Despite the municipality’s removal of the signs, the activists remain convinced that Mayor Moshe Abutbul and his municipal council have not dealt with the problem effectively and have not made the necessary efforts to ensure the signs do not go back up.
Alisa Coleman, one of the Beit Shemesh residents and activists involved in the campaign, said the issue was about enforcing the rule of law.
“The Supreme Court has deemed these signs to be illegal, and so the municipality has to remove them, including if they get put back up. You can’t just make one feeble attempt,” she said. “Can we have anarchy in Beit Shemesh, where the rule of law applies on one side of the street and not the other?”
Miri Shalem, one of the petitioners against the signs, insisted that the municipality should be required to pay the fine for Tuesday, and possibly Monday, and that the petitioners would be demanding as much.
“In my opinion, they shouldn’t get a discount for effort. They need to ensure the signs are permanently removed and bring in the police to ensure that they are not replaced,” she said.

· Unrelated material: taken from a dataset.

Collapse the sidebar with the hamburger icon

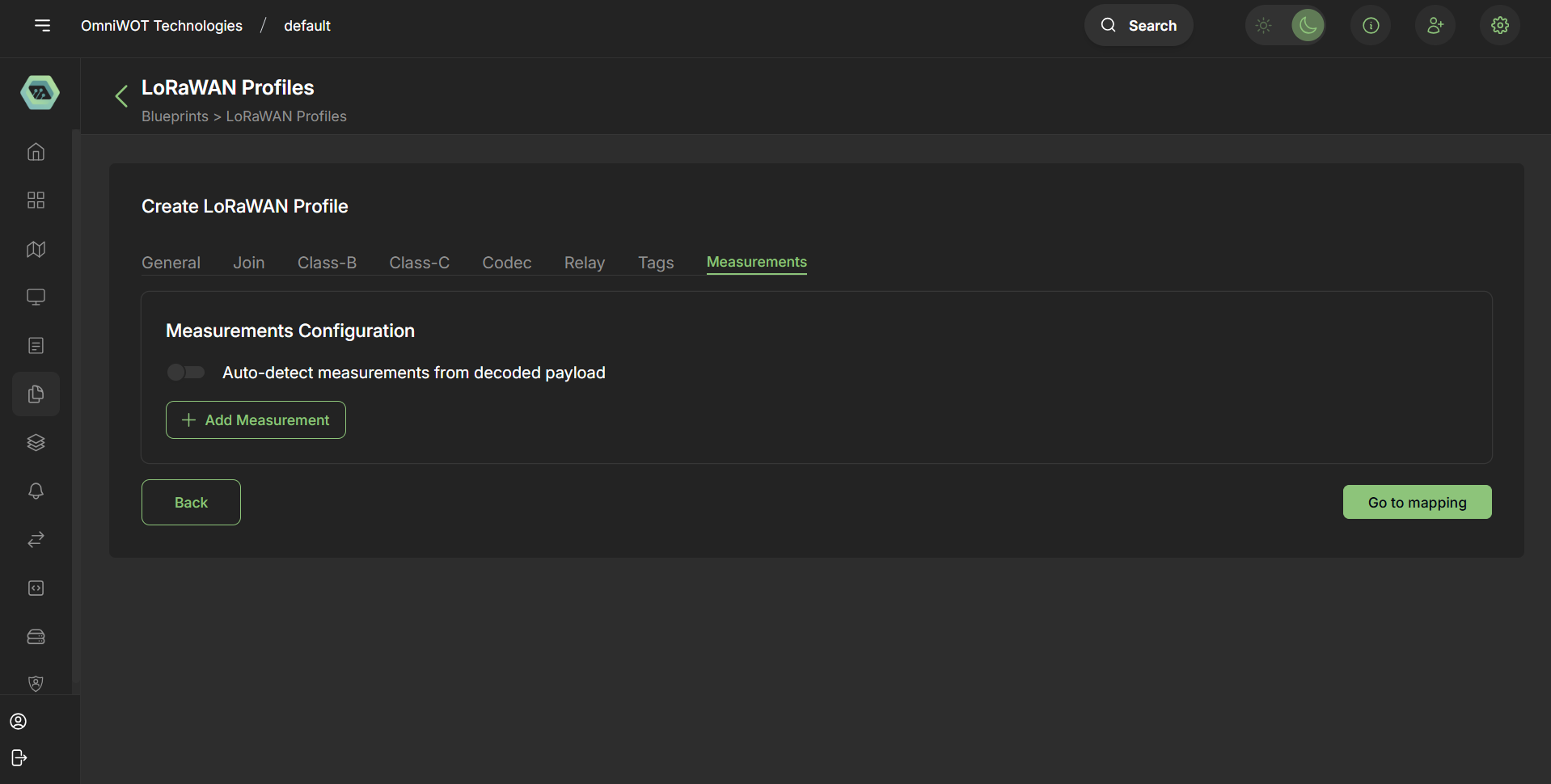(42, 25)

Shalem also noted that the extremists responsible for the signs are getting ready to go to war over the issue, pointing to public notices and pamphlets that have been distributed in the neighborhood calling on residents to protect the physical and spiritual well-being of the neighborhood.
A spokesman for the municipality noted the aggression directed toward municipal officials when taking down the signs and the damage done to the police vehicles, and said it believes the police should be responsible for taking down the signs.
Regarding whether the municipality believes it has fulfilled the court order and should therefore be exempt from the fine, he added, “We are considering our next steps in accordance with the instructions of the court.”